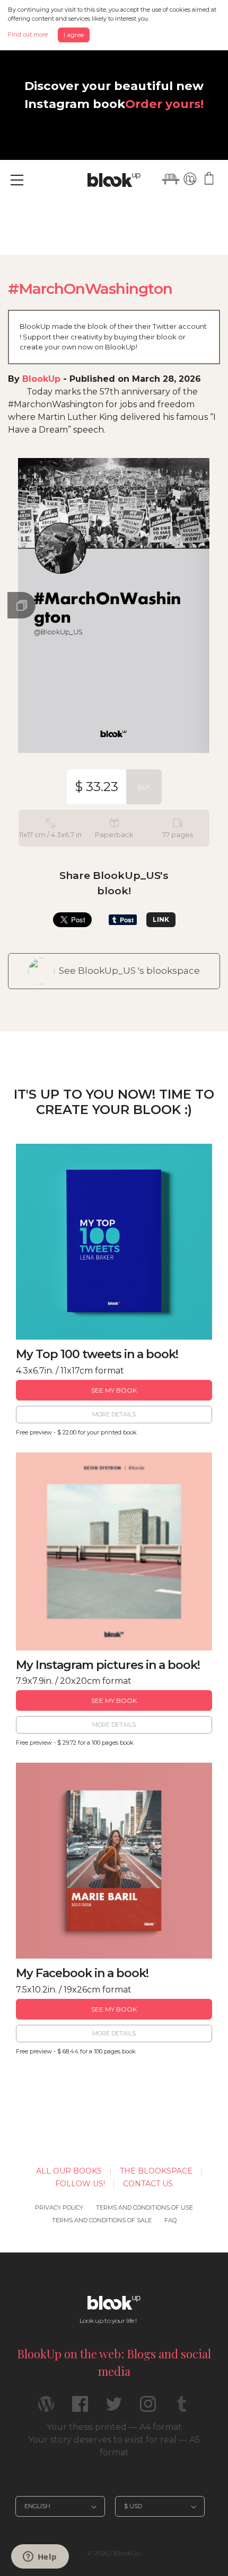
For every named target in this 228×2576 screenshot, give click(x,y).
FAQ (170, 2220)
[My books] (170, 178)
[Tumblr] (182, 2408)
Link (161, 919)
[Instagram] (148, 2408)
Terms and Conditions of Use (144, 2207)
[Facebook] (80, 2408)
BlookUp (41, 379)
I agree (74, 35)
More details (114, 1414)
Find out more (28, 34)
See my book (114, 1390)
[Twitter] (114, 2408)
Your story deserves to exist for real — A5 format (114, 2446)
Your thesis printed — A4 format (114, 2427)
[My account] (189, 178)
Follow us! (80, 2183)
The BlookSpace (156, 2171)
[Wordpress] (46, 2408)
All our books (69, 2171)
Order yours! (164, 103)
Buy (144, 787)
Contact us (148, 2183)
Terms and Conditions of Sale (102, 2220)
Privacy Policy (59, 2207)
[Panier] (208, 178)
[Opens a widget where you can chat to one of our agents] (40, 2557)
________________________________________
● **ABOUT THIS TASK**
Beginning with the line that contains "[Wordpress] (46, 2408)", quote each line exactly through the last line of the entries above, and nothing beyond them.

● **RESPONSE TO THIS TASK**
[Wordpress] (46, 2408)
All our books (69, 2171)
Order yours! (164, 103)
Buy (144, 787)
Contact us (148, 2183)
Terms and Conditions of Sale (102, 2220)
Privacy Policy (59, 2207)
[Panier] (208, 178)
[Opens a widget where you can chat to one of our agents] (40, 2557)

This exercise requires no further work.